Escargot at FAB strike a classic pose but need to be hotter

Escargot at FAB strike a classic pose but need to be hotter

The Atlanta area has always had plenty of little French cafes, like Buckhead’s Anis and Decatur’s Cafe Alsace. If you want to eat a salade nicoise under a framed Toulouse Lautrec poster, you will find your heart’s desire in this town.

We’ve also had a few great French chefs plying their trade in this city throughout the years — people like Jean Banchet at Riviera (now Antica Posta), Joel Antunes at Joel, and Arnaud Berthelier at the Dining Room at the Ritz-Carlton Buckhead.

But until recently we’ve never had much of a brasserie culture.
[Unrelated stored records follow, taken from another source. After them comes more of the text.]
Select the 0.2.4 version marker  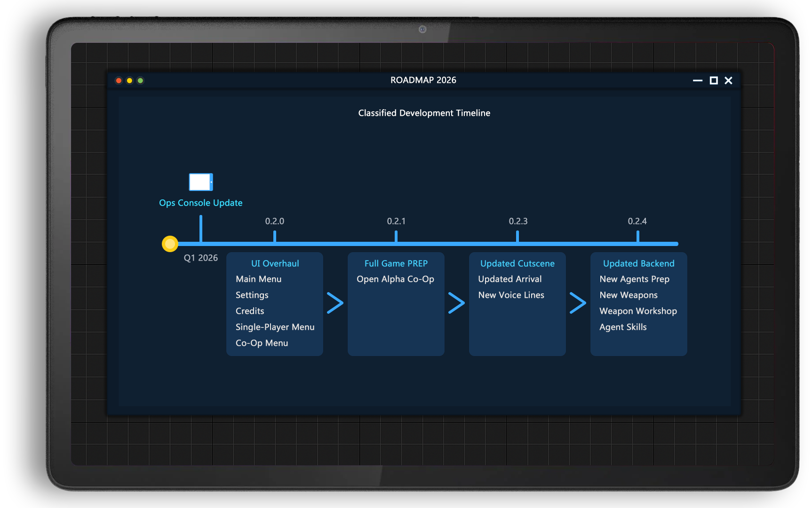click(x=637, y=221)
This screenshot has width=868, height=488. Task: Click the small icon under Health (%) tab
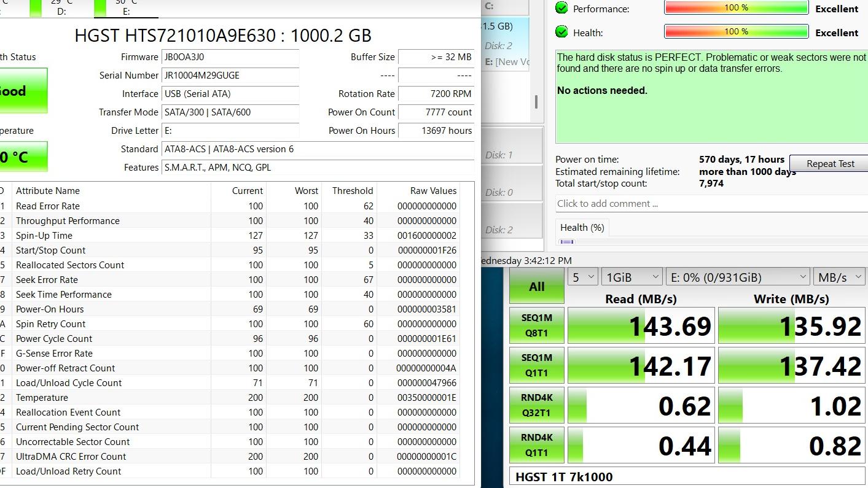(x=566, y=242)
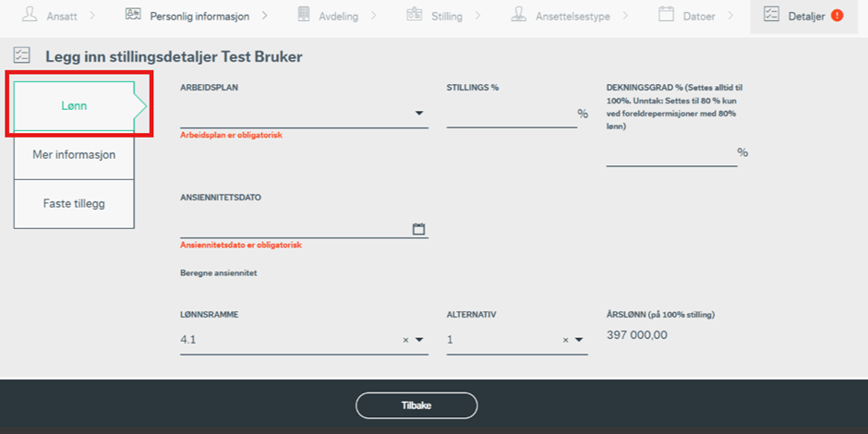Screen dimensions: 868x434
Task: Select the Lønn side tab
Action: [74, 108]
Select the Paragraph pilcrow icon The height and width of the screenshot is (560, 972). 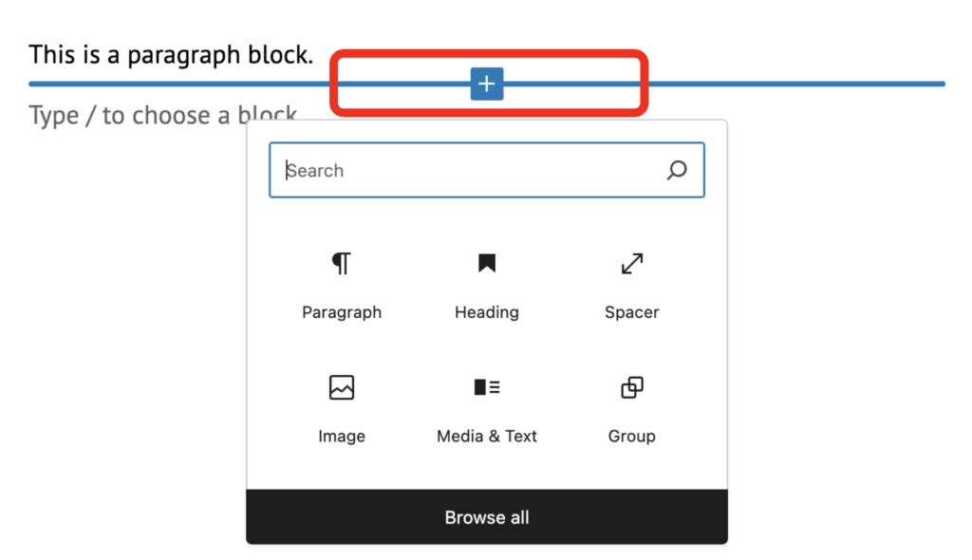342,264
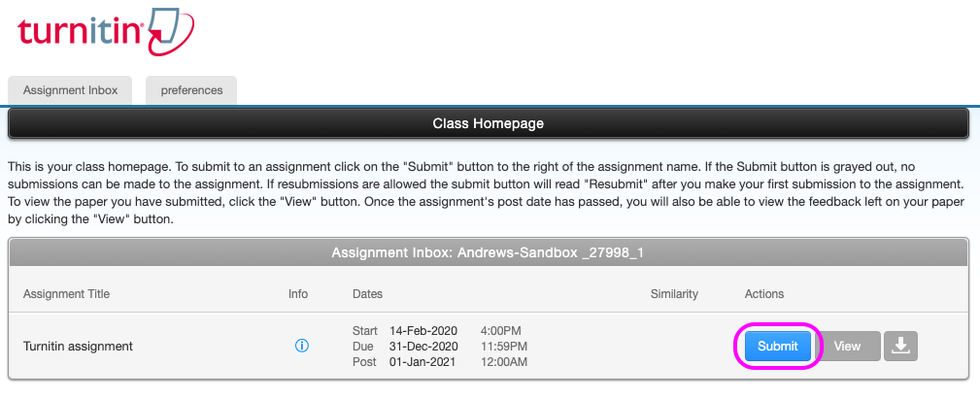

We haven’t had those places that dispense that uniquely French vision of dining — a marriage of a grand, boisterous space to a menu steeped in the tradition-minded classics from the French comfort food repertoire.

Now we have three. French American Brasserie — aka FAB — reboots the menu from Lenox Square’s Brasserie Le Coze, once the only game in town. Au Pied de Cochon is a reproduction of a famous Parisian spot in Buckhead’s Intercontinental Hotel. A few months ago, Bistro Niko opened right across the street from Au Pied de Cochon — red awning to red awning — and has been drawing crowds for its made-in-Atlanta vision of a grand French dining hall.

I’m not sure what made me decide to visit all three in the course of one week and order the same menu, but the results were telling.

FAB's quiche is thick, creamy and crusty from reheating

FAB's quiche is thick, creamy and crusty from reheating

FAB, which inhabits a downtown complex meant to evoke a grand French train station restaurant, was filled with a fair number of business lunch suits and only one freakishly over-rouged older woman in gold jewelry and a Carol Channing wig. With more such characters in the dining room, the decor — glittery tile floor, cast iron railings, long waiter aprons and Haussmann-era statuary knockoffs — would feel, well, Frenchier. Squint a little, and it works, in a staid way.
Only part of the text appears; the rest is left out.